Despite playing in the first team for the majority of the Second World War, Graham only featured for Town in The Football League for one season, playing 33 games during 1946-47. In December 1946, Town travelled to Copenhagen on a trip, as Graham remembers: “David Steele took us on a trip to Denmark. I had a wonderful time there, although I did lose a shoe. It was an education for me. We took this taxi to a racecourse and I was taught by some of the other players to never get out of the taxi last, as that was the person who ended up paying.”
Town played a game during their time in Denmark, against a Copenhagen Combination side, though their preparation left a lot to be desired: “We actually played a game in Copenhagen but they took us to a brewery beforehand. I remember saying to Ken Willingham ‘don’t breathe on me’. It was funny.” For anyone wondering, Town drew the game 2-2 with Jim Glazzard and Arnold Rodgers getting on the scoresheet.
After 12 years at Town, Bailey’s time at Leeds Road came to an end in 1948, when Sheffield United expressed interest in signing him. As was customary for long-serving players in those days, Bailey received a benefit from the club.
“I was a bit green in those days as most of it didn’t go to Graham Bailey. I remember, Harry Beever was the Secretary at the time. It should have been £750 and I think I only got about £450 at the end of it.”
Graham recalls his first time at Sheffield United in the office while he was signing the contract at his new club: “I ended up transferring to Sheffield United, with Albert Nightingale going the other way. I was in the office and the offer was £10 a week and £12 if we won. I said to the manager, Ted Davison, that I’d heard that there were usually backhanders paid when someone was transferred. I can still remember his face to this day, I must have shocked him as he said ‘Heh?! No we’re not that type of club’. It turned out he was a churchgoer. I ended up becoming very friendly with Ted but it was my first telling off. He said ‘You’re getting exactly what we’ve offered you’. In my very first game at Sheffield United we actually played Town and I remember giving Vic Metcalfe a bit of a hard time.”

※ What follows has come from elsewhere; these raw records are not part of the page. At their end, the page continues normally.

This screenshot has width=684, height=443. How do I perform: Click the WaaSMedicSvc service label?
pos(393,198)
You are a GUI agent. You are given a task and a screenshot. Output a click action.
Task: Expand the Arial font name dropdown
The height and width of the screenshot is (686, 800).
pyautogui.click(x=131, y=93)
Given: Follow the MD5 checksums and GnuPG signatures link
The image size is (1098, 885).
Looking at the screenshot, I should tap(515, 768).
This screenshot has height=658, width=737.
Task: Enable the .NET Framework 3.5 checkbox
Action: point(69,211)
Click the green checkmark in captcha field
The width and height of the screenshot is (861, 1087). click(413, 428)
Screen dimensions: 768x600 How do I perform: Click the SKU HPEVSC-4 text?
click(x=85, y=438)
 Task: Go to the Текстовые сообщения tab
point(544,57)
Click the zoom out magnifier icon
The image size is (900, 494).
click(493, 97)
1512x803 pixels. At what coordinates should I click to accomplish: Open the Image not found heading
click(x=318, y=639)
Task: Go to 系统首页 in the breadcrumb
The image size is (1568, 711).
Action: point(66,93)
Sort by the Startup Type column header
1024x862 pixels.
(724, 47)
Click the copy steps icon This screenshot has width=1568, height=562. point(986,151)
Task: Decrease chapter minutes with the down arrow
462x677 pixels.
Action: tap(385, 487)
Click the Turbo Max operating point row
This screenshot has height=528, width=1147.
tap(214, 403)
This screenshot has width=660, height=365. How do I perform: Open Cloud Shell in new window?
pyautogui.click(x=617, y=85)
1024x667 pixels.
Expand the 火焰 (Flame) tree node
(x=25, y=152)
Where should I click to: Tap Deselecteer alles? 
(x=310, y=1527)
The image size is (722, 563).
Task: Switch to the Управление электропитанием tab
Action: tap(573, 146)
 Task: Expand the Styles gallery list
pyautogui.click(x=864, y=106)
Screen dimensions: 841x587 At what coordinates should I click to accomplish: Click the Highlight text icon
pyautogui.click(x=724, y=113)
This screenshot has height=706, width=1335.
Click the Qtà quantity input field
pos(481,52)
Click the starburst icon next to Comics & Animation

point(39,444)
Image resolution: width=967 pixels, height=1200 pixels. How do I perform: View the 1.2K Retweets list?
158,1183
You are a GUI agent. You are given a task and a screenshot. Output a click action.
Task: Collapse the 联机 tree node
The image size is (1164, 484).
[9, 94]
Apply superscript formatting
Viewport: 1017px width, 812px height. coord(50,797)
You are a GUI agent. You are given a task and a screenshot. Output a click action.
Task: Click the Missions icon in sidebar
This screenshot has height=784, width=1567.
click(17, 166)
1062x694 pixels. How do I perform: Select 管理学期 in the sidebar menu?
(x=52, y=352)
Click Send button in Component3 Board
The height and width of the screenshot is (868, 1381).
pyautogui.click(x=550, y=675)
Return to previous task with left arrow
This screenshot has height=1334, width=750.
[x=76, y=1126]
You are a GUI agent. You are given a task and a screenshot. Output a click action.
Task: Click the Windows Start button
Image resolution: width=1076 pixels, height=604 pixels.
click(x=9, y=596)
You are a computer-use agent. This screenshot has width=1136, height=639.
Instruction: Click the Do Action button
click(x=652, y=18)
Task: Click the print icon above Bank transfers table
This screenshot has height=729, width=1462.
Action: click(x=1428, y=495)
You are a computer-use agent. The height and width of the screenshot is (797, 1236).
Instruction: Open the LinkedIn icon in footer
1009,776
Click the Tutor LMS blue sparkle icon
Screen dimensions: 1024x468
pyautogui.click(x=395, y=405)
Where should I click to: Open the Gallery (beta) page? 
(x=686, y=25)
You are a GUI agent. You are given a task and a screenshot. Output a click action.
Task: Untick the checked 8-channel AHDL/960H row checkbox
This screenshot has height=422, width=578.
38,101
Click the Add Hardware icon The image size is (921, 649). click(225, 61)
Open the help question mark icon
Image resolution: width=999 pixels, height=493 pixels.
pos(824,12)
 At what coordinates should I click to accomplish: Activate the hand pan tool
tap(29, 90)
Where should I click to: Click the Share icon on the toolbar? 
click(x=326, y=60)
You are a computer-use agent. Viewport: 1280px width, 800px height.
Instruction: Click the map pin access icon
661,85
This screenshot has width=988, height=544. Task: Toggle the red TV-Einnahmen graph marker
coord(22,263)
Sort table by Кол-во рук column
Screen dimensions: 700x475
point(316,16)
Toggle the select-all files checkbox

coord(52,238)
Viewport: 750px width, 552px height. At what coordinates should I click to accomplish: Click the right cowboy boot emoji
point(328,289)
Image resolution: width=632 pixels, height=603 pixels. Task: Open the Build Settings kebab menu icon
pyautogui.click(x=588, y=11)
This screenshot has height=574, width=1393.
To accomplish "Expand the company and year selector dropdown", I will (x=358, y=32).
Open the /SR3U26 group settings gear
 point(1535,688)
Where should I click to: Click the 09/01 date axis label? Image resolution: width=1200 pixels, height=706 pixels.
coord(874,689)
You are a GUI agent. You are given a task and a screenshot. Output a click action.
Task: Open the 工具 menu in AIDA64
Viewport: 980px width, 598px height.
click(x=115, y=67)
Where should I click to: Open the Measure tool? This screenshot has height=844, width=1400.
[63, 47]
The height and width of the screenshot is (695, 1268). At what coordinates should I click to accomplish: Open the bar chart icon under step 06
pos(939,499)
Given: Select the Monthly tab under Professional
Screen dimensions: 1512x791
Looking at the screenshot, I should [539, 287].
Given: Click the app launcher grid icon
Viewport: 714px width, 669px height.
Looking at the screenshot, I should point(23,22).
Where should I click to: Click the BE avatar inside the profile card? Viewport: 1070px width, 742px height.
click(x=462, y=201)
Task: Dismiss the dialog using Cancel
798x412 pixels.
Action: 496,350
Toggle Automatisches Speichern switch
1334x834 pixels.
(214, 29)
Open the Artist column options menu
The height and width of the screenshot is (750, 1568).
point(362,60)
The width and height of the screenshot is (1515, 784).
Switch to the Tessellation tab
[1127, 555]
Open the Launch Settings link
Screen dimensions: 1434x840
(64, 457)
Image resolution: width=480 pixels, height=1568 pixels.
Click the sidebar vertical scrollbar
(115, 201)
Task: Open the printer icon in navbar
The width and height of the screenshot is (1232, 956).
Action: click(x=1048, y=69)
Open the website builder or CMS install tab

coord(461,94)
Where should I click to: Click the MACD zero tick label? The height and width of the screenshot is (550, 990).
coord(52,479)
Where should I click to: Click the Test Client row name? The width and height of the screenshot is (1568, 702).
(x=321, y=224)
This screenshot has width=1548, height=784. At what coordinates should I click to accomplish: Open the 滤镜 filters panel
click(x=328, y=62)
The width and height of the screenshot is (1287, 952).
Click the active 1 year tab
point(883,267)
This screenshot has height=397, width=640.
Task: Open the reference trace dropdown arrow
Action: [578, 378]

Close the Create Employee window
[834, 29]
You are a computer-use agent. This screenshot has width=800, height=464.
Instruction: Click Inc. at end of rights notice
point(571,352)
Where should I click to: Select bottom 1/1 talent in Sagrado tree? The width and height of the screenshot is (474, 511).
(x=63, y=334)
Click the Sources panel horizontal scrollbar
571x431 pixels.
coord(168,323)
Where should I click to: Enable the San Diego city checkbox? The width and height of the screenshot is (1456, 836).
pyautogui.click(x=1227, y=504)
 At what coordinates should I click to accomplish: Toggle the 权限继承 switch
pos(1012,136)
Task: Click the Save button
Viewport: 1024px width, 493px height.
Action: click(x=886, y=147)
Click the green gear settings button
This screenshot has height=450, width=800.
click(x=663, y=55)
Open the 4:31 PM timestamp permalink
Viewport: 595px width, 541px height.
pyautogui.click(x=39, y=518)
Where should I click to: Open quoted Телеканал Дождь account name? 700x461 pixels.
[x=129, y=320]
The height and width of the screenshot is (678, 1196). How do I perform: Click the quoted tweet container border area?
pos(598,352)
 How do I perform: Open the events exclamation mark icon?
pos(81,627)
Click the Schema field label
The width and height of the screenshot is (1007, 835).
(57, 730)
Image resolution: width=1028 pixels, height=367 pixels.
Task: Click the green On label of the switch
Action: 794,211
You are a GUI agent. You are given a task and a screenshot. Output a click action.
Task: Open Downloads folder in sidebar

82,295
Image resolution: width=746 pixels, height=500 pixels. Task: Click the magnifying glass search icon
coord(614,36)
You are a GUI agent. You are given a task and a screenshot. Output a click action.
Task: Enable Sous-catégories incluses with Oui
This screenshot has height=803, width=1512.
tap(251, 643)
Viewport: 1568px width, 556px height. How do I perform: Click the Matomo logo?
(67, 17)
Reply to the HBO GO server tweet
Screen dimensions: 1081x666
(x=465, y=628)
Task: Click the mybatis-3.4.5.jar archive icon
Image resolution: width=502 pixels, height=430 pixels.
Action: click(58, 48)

In 1949, Graham retired from the game and went into a common profession for footballers at the time: “I had to retire as my father-in-law was ill and he was a newsagent. And it was a case of, if one of the family didn’t take it on, then it would have been sold. Back in those days footballers either became a newsagent or ran a pub. Later on, I learned I could have become an Assistant Trainer at Sheffield United.” He eventually retired from that profession and later moved to East Yorkshire in the late 1990s.
After research was done in 2018, it was thought that Albert Bateman, who was alive and well at the age of 94 in Thornton-Cleveleys, was the oldest living Town player. He had been a teammate of Graham’s and played at Leeds Road between 1943 and 1950 before an injury ended his playing career. However, in early February 2021, Graham Bailey was tracked down and found to be alive and well at 100 years old and living with his wife in East Yorkshire.
He is also Sheffield United’s oldest living player: “They did tell me I was the oldest one not long ago. I still think about all the lads at Town and until recently, didn’t realise I was the last one.”
He is also thought to be the oldest living Town player ever, with Joe Walter previously believed to hold the honour after he passed away aged 99 years and 281 days in May 1995. Graham confesses to still being a big Town fan, is in great health and will celebrate his 101st birthday next month.